In December 2005, Aker drilling went public and was listed on the Oslo Stock Exchange. In 2006, with the Aker Drilling's management team in place, the company set up its head office in Stavanger, Norway. The same year, it secured long-term contracts with Statoil ASA and Aker Exploration ASA (later merged with Det Norske Oljeselskap ASA).

In 2007, it was taken off the exchange to avoid a takeover by billionaire John Fredriksen’s Seadrill, which made a voluntary offer for all outstanding shares in Aker Drilling. Aker ASA, through its wholly owned subsidiary Aker Capital ASA, made a voluntary acquisition of a majority stake in Aker drilling, which subsequently led to the de-listing of the company in March 2008.

In 2009, the company took ownership of the semi submersibles - Aker Barents and Aker Spitsbergen. Aker Barents subsequently commenced drilling operations on the Norwegian continental shelf for Det Norske Oljeselskap ASA (earlier Aker Exploration ASA) in July 2009. And in 2010, Aker Spitsbergen commenced drilling operations for Statoil ASA.

In February 2011, Aker drilling was relisted in the Oslo stock exchange under the ticker - 'AKD', three years after being taken off the exchange.

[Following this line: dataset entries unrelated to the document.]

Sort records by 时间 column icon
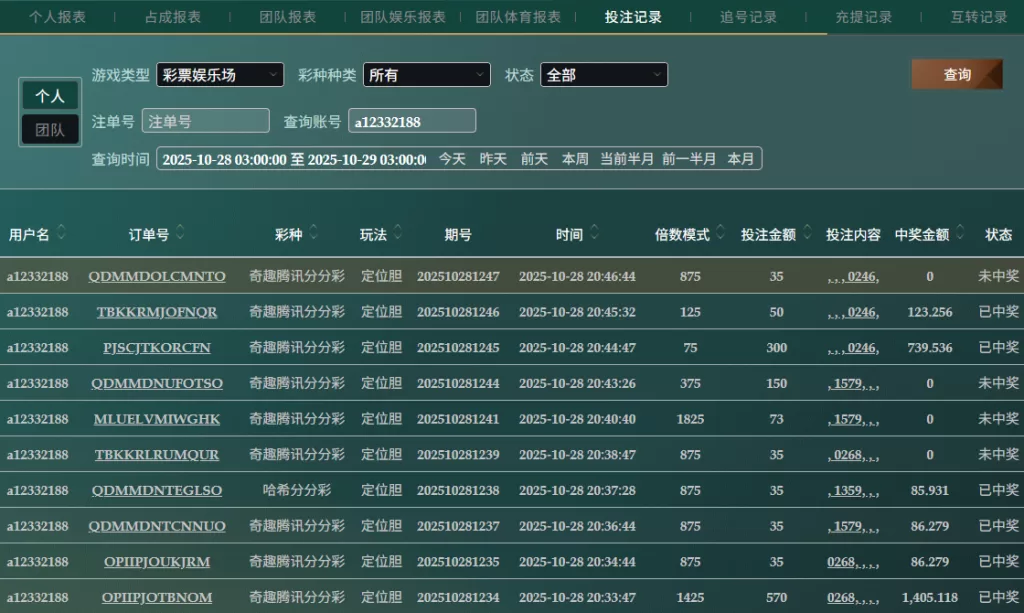The image size is (1024, 613). (594, 233)
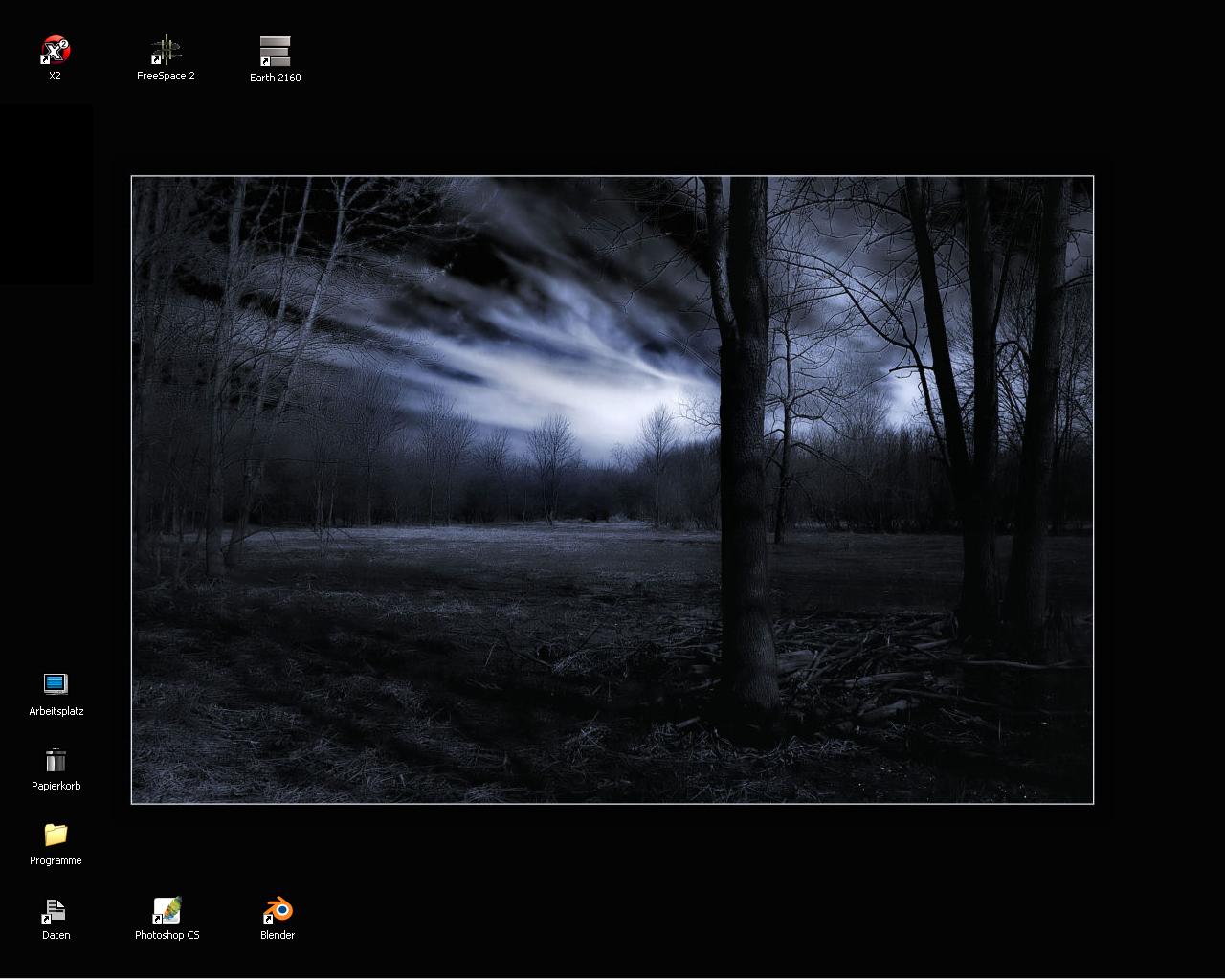Viewport: 1225px width, 980px height.
Task: Select the Daten shortcut icon
Action: click(56, 910)
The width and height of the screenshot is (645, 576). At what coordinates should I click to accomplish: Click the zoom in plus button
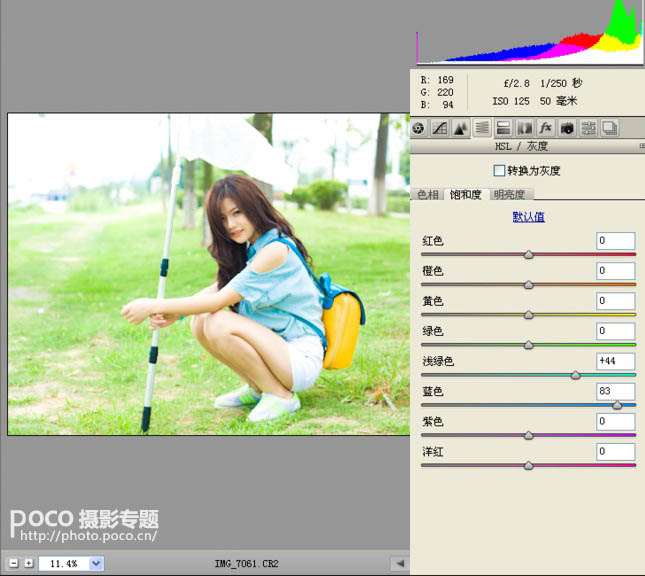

=== Acquisition by Transocean (2011)===
On 15 August 2010, Transocean made a US$1.43 billion takeover bid for Aker Drilling. Under the transaction, Transocean made a voluntary NOK26.50 ($4.83) per share cash offer for all outstanding shares in the company. The company was delisted after the take over was completed in October 2011, and it was renamed Transocean Norway Drilling AS - a wholly owned subsidiary of Transocean. Aker Drilling used Goldman Sachs group Inc as its financial adviser, while Transocean was advised by Morgan Stanley and Fearnley Fonds AS.